Nobody should take out a loan until he or she has determined how much she or he can borrow.

Unfortunately, many mistakes are easy to make when determining what you can borrow. Most people who end up losing their collateral in a secured loan made one of these mistakes.

The biggest mistake people make when trying to calculate what they can borrow is to assume that their income will always be the same or keep increasing. Income levels do not always stay the same. They can fall for a wide variety of reasons.

Never assume that your income will always remain the same and never assume that it will always increase. Just because you have the funds to make a secured loan payment today does not mean you will have them in the future.

A good way to determine if you can pay off secured loans is to verify the reliability of your sources of income. If there is any question about your job security or the soundness of your business, it is a good idea not to borrow.

Savings are Critical

How Much Can You Afford to Borrow?

Another big mistake individuals make is not to have enough money saved up to cover several secured loan payments.

It is also a good idea to keep saving when you take out secured loans. It is often better to pay just the required amount on a secured loan payment and put the additional funds into a savings or money market account. This way, those funds will be available to cover payments in case of an emergency. You will still be obligated to the pay the full amount on secured loan payments until the loan is paid off even if you make larger-than-required payments.


Another mistake many borrowers make is to ignore inflation. As anybody who has been going to the grocery store for more than a few years knows, prices constantly go up. This means that the funds that are adequate to cover the total of your secured loans and your other expenses today may not be adequate in a few years.
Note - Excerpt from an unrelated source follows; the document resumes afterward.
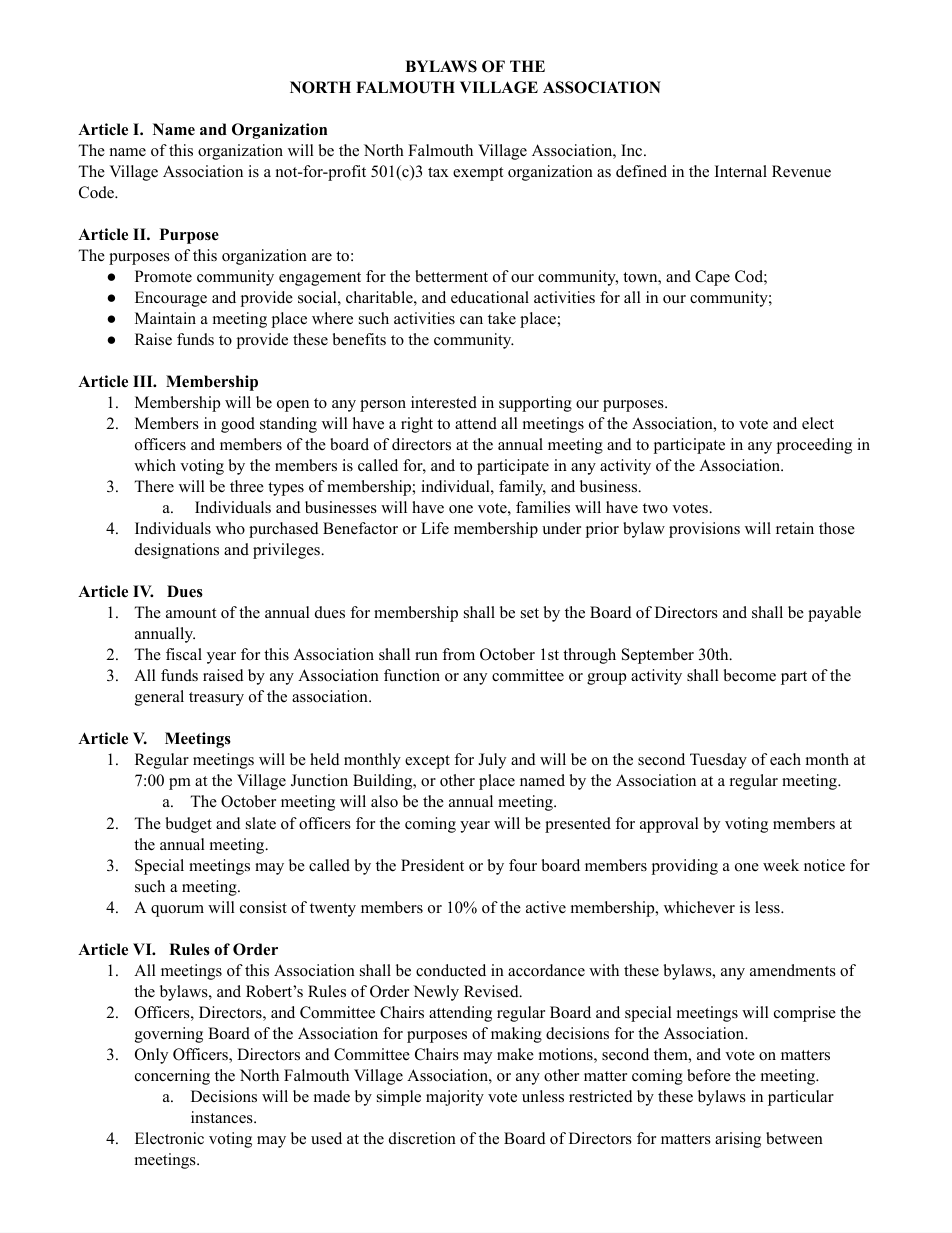  Describe the element at coordinates (741, 171) in the page. I see `Internal` at that location.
Do not assume that your salary or business income will keep up with inflation. Instead, always calculate your expenses 10% higher to allow for inflation.
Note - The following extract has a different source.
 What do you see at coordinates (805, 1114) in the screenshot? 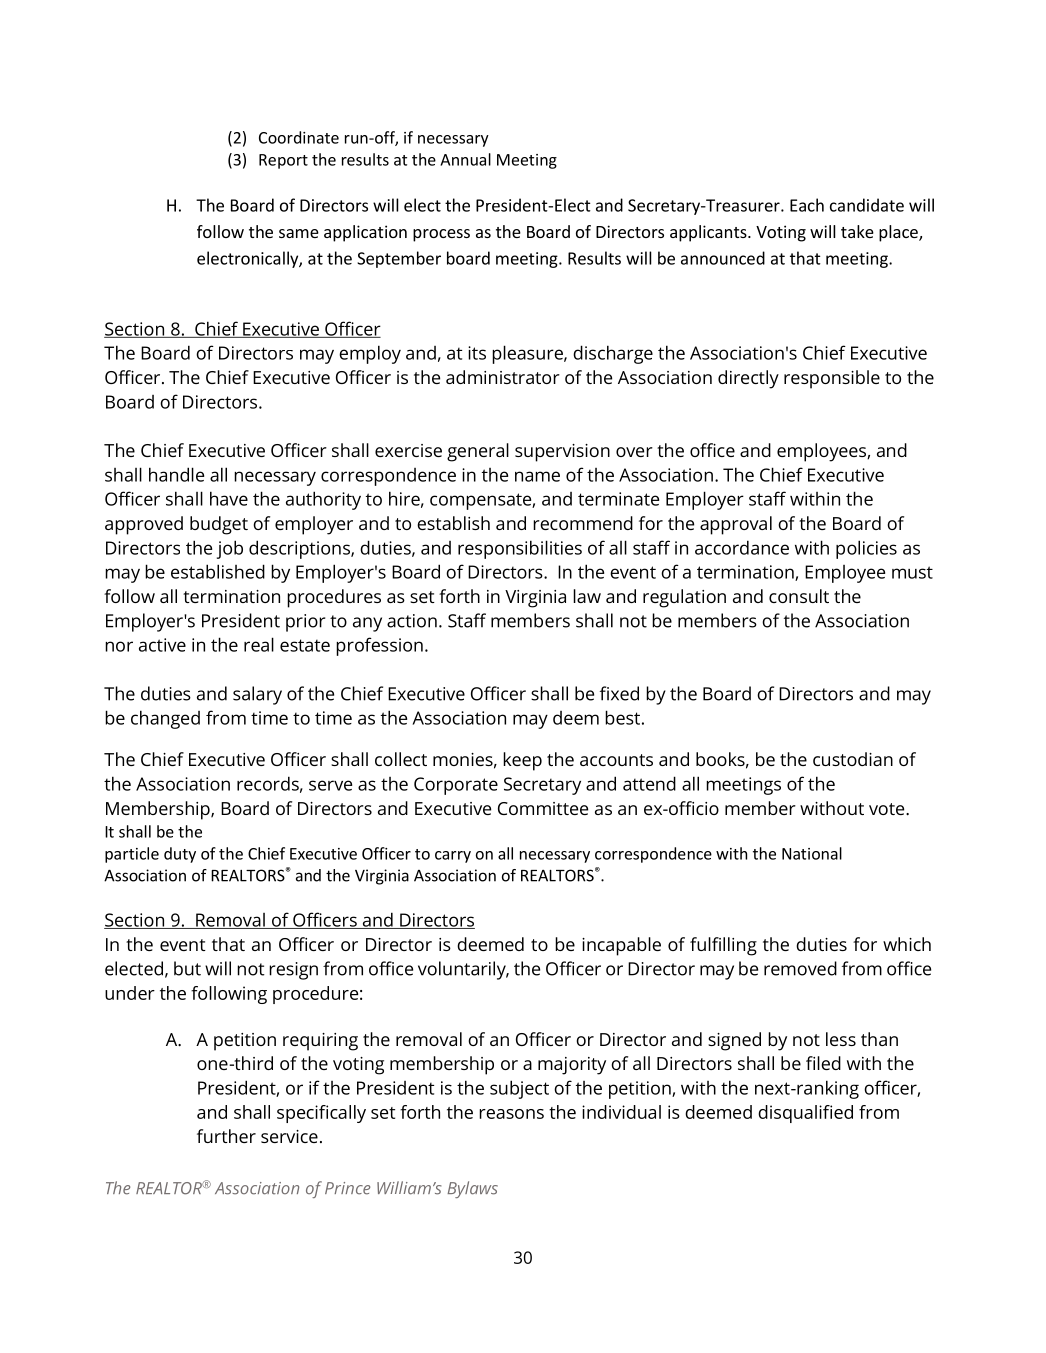
I see `disqualified` at bounding box center [805, 1114].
Lock-in Payment Arrangements

Quite a few people who defaulted on secured loans such as mortgages in the last few years did so because the amount of the loan payments increased. Always try to lock in a constant amount of payment and rate of interest on a secured loan.
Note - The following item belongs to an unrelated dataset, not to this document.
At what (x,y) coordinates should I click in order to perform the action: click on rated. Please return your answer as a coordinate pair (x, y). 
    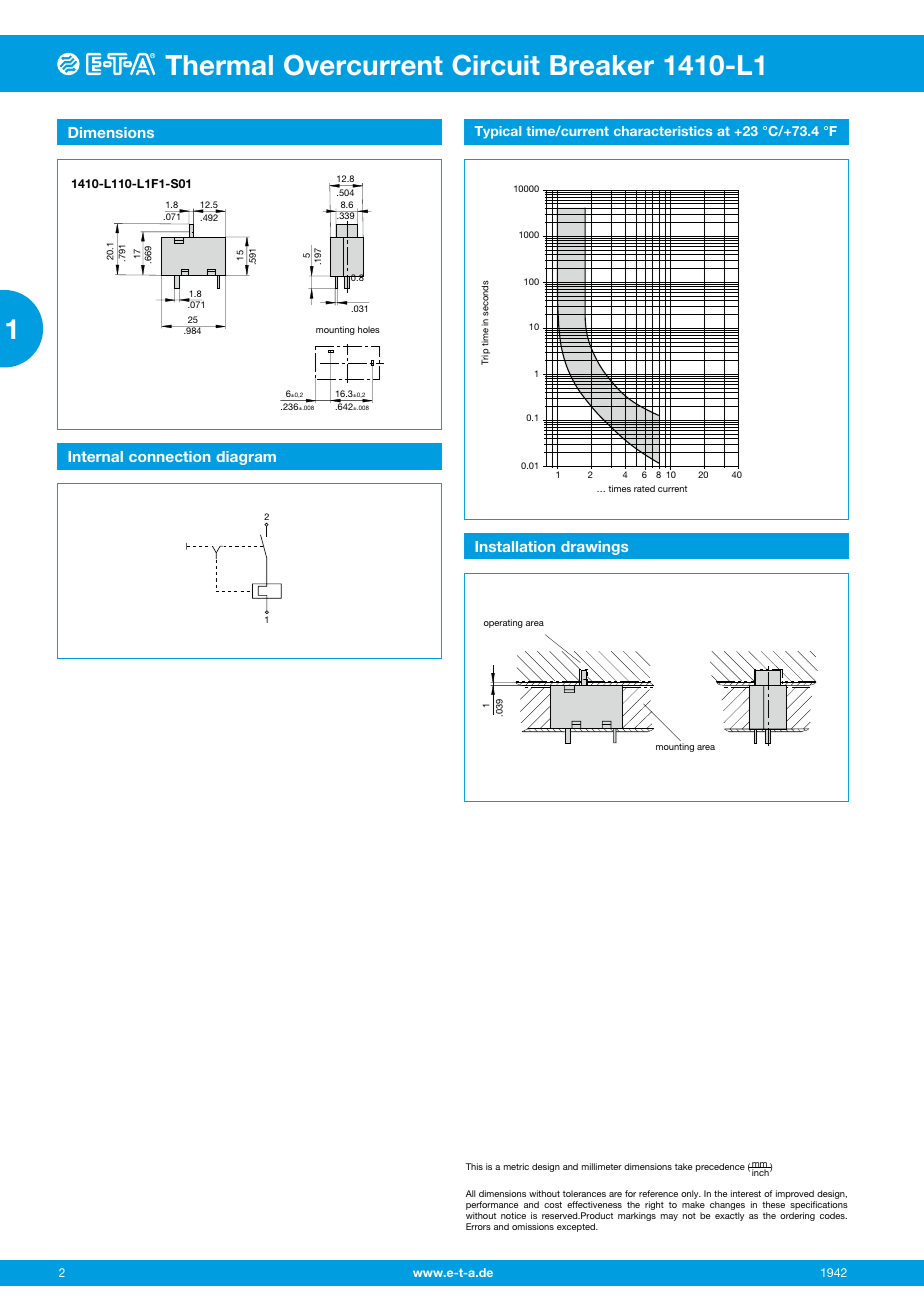
    Looking at the image, I should click on (644, 488).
It will always be easier to plan for constant payment amounts. In some cases, it will pay to get a higher interest rate on secured loans if you can lock in a constant payment.

Do Your Own Math

The best way to determine if you can afford any sort of secured loan is to do your own math. Fortunately, a person does not have to be a mathematical genius to determine the cost of secured loans. Most lenders' websites feature calculators that anybody can use. These calculators can tell you what the loan payments will be and how long you will be paying them.

Once you have calculated what the payments will be, you can see if you can afford them. The best way to do this is simply to add up all of your monthly expenses and add the payment amount to that figure. Then, subtract that figure from your monthly income. This will tell you what will be left over after making the loan payment.

Simply doing the math can tell you how much you can afford to borrow and if you can afford a secured loan. Most people who default on secured loans did not do the math when they borrowed.